日本人は滅私奉公的な文化のせいかお客様は神様的な文化のせいか,企業のためにモーレツに働くことが美徳とされてきた歴史があります。価値観の多様化が加速する現在でもそのような考え方は根強く残っており,サービス残業の概念や,過労死などの問題も全く解決されていません。
しかも,しかもですよ。日本の労働生産性,OECD(経済協力開発機構)36カ国の中で20位,G7の中で7位という低い成績なんですね。この成績はここ数年どころか,50年くらいほとんど変わってないんですね。アメリカの労働生産性を100としたときの日本の労働生産性,70以下です(出典 https://www.jpc-net.jp/intl_comparison/intl_comparison_2018_press.pdf)。
今は長時間労働と労働人口がそれなりにいることでGDP3位ですが,少子高齢化で労働人口が減っていくとこのままの労働生産性ではGDPは下がる一方ということになります。

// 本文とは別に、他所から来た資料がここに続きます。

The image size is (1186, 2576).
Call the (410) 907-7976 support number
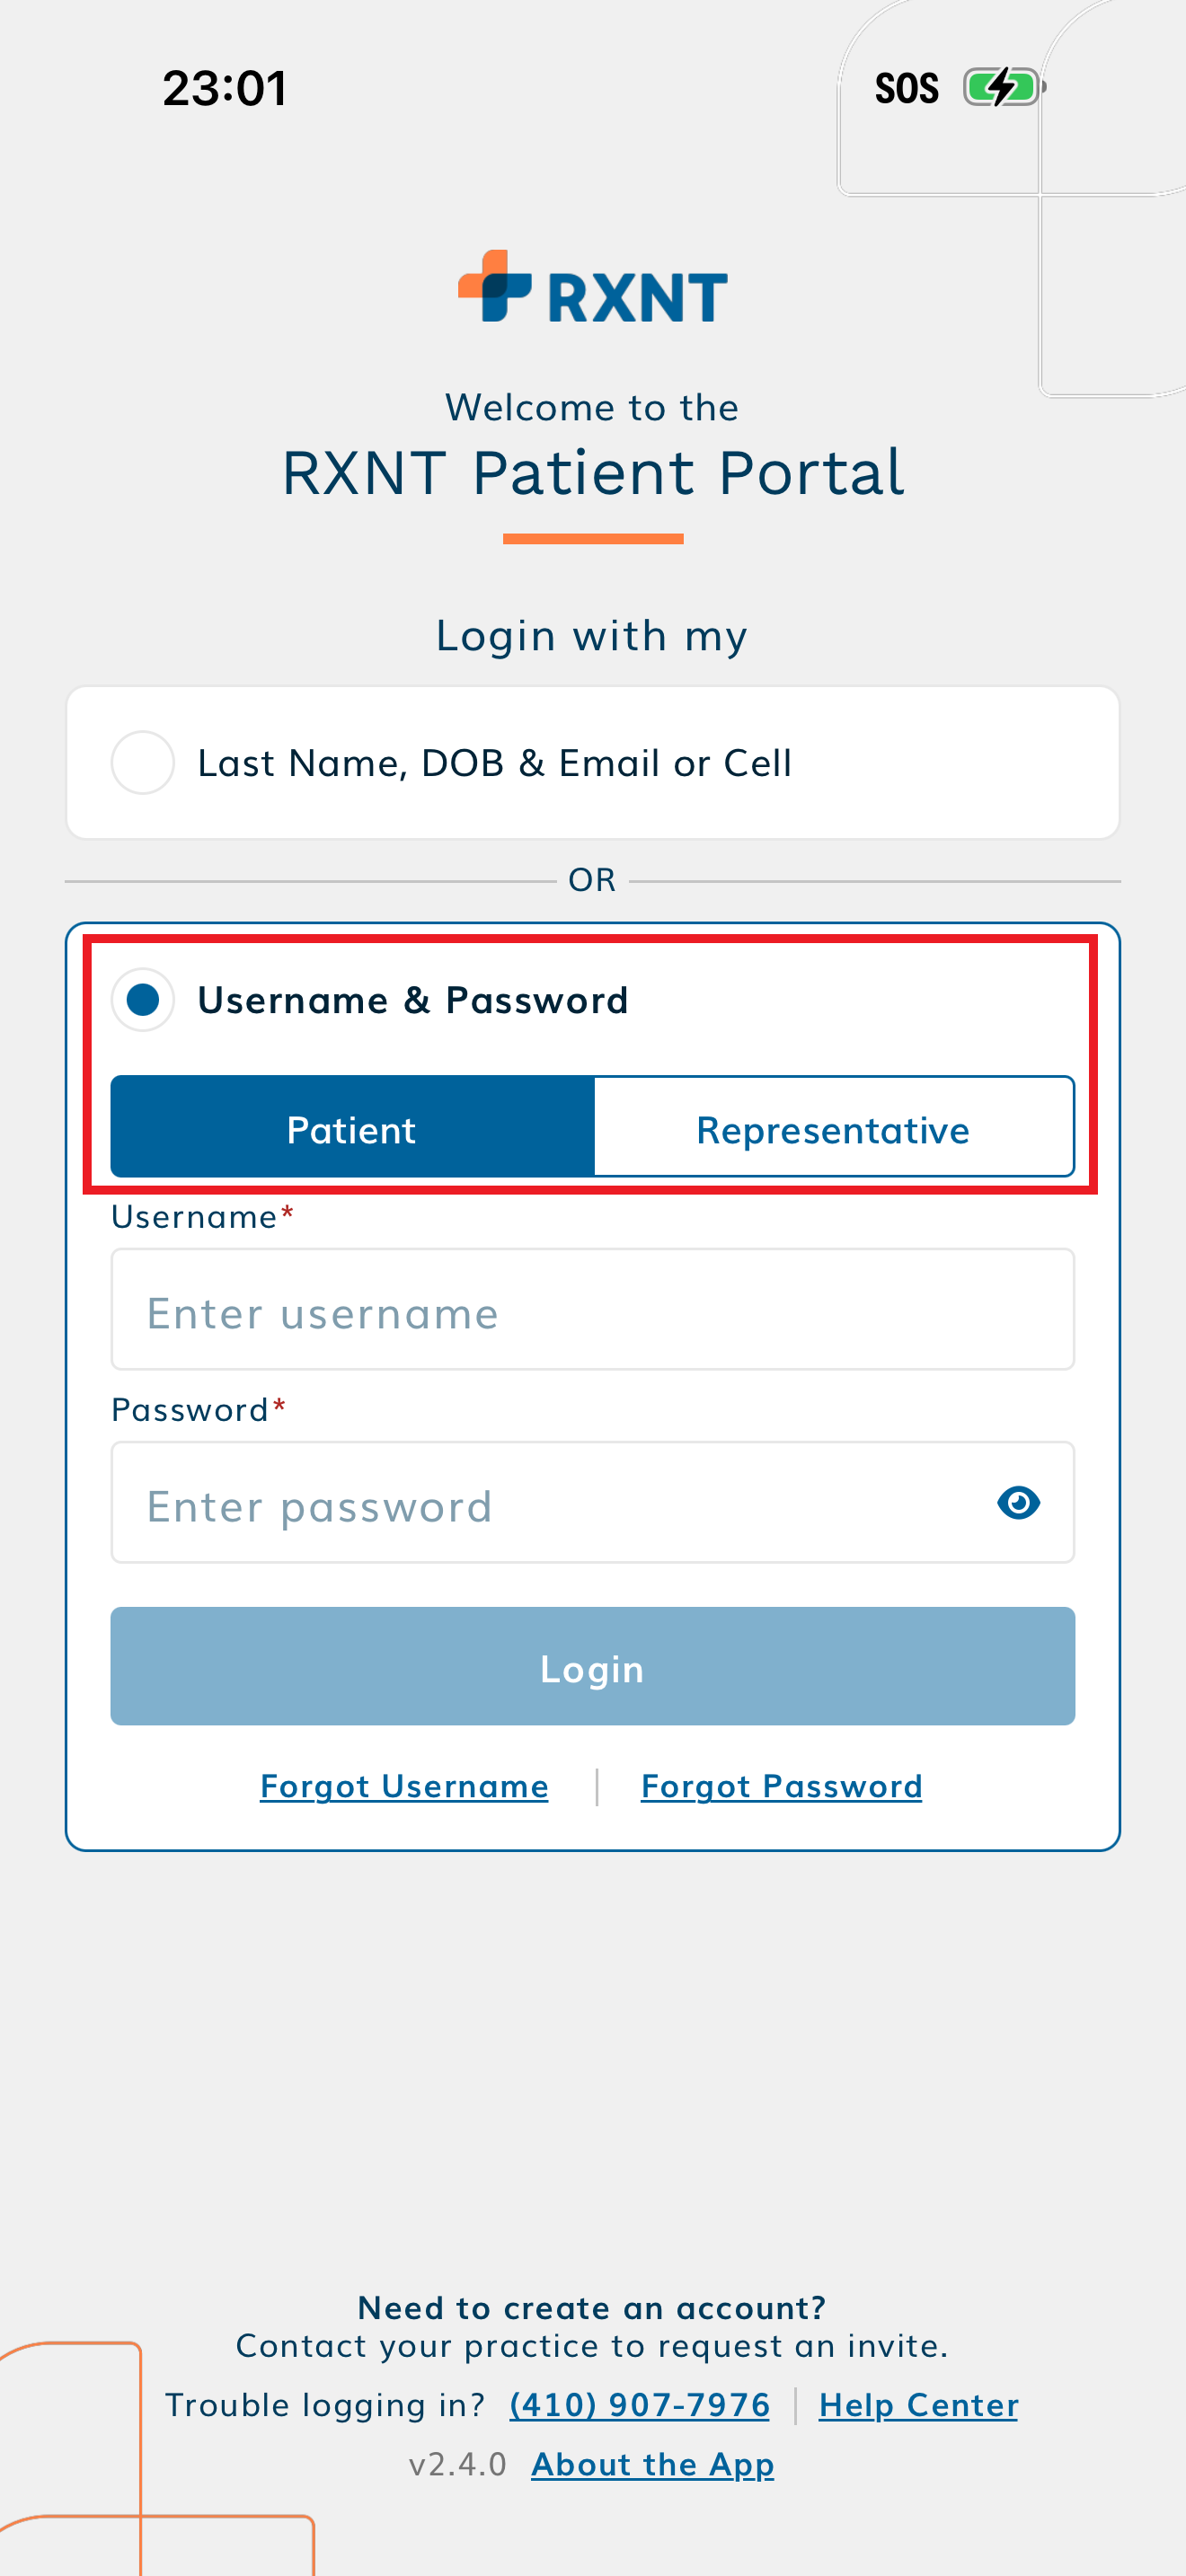639,2404
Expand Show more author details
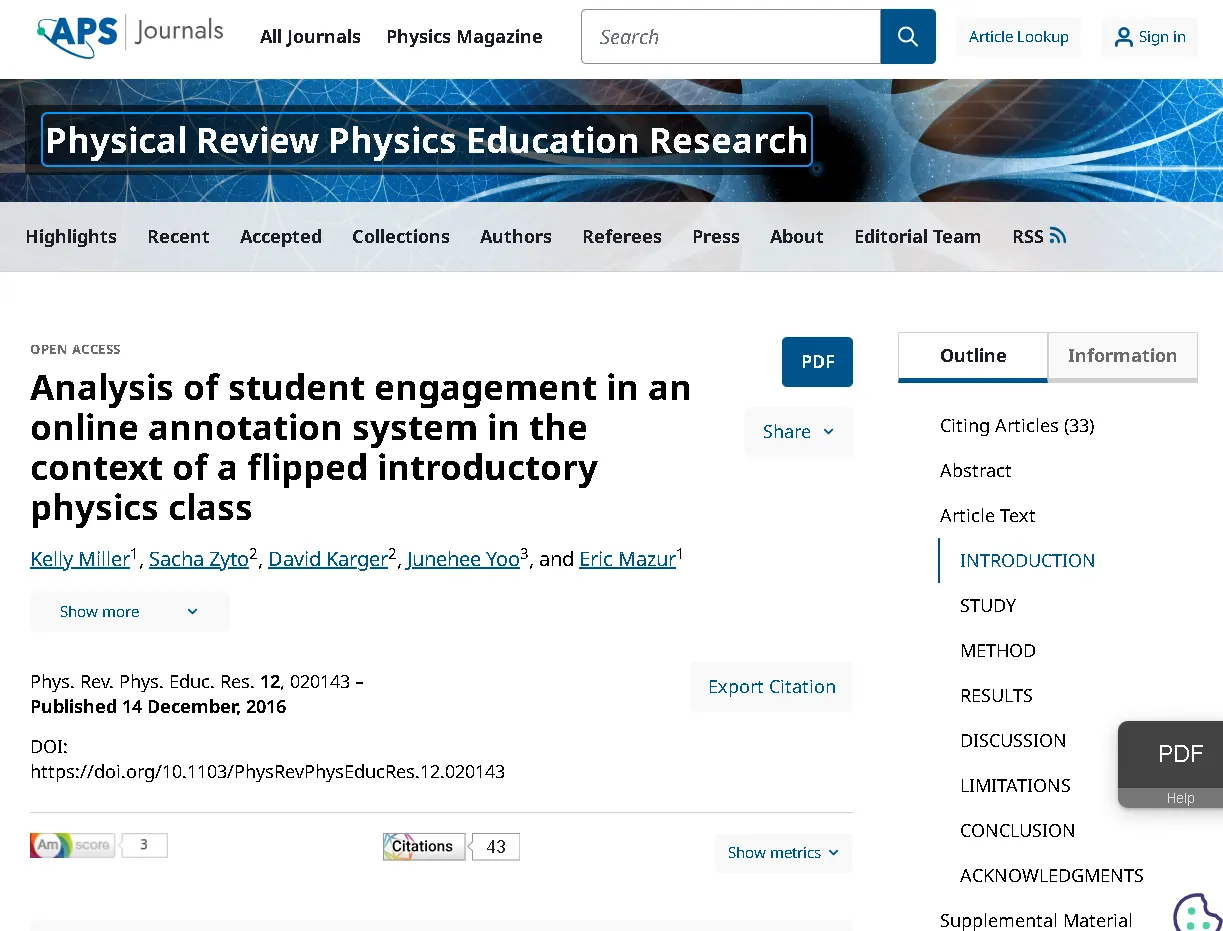 tap(129, 612)
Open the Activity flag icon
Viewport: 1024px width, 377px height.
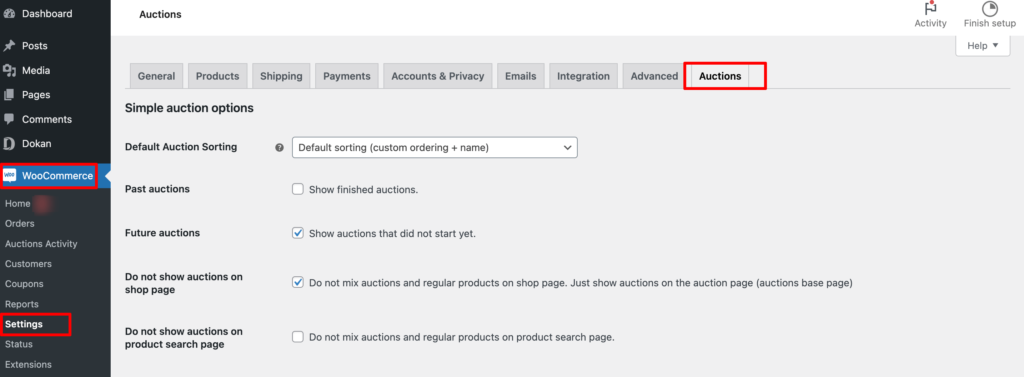point(930,9)

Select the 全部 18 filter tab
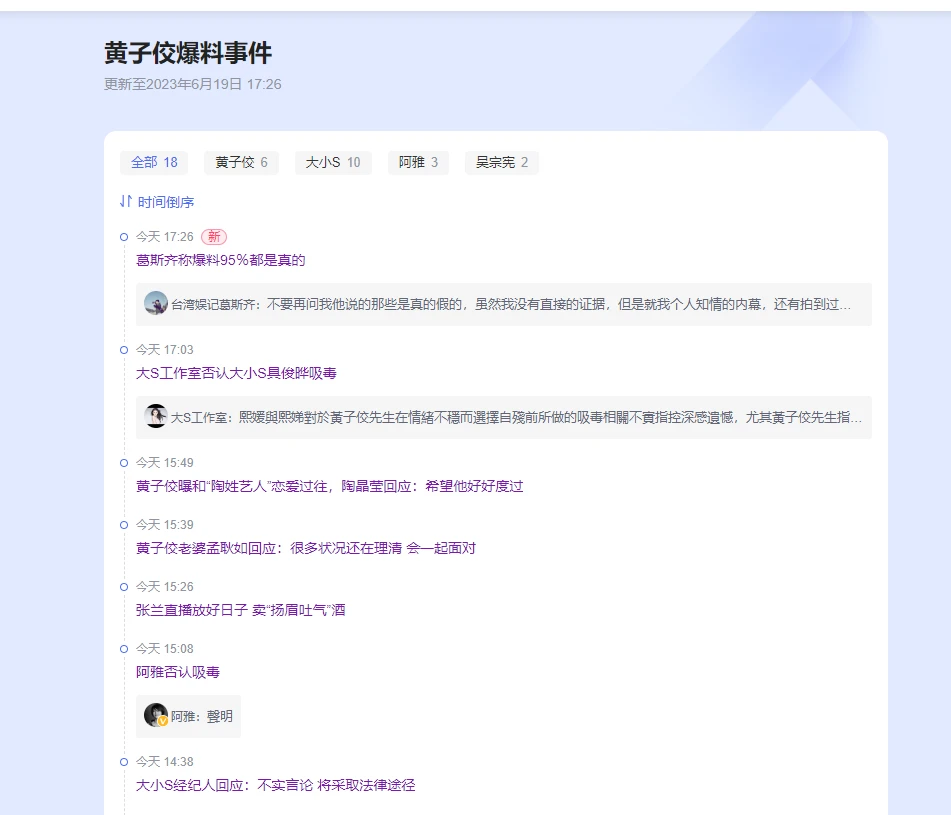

個々人レベルではGDPとかどうでもいいという感覚もありうると思いますが,国のように大局をみる立場からすると,これは何とかしないといけない。具体的には,労働人口の減少に歯止めをかけつつ労働生産性を上げていかないといけない。ということになっているわけです。
そこで,政府が打ち出した長時間労働時間の是正施策は,こちらです。
内容としては,①時間外労働の上限規制,②月60時間超の賃金割増率50%について中小企業への適用猶予の廃止,③一定日数の有給休暇取得の義務付け,の3つです。
これどうなんでしょうね。順に見てみましょう。
長時間労働規制 ①時間外労働の上限
まず,①時間外労働の上限規制ですが,そもそも「法律上も上限なかったのか!」と思いませんか?
そりゃ長時間労働にもなりますよね。
でも今回ついに法律上の上限ができてよかった!という感じでもないです。どうしてかというと,内容を見ると,最大の残業時間は月100時間,1年通して月平均80時間がリミットなんですね。
逆に言えば,法律上月80時間の残業まではOKってことになるんですが,月80時間って過労死の労災認定の基準ですからね。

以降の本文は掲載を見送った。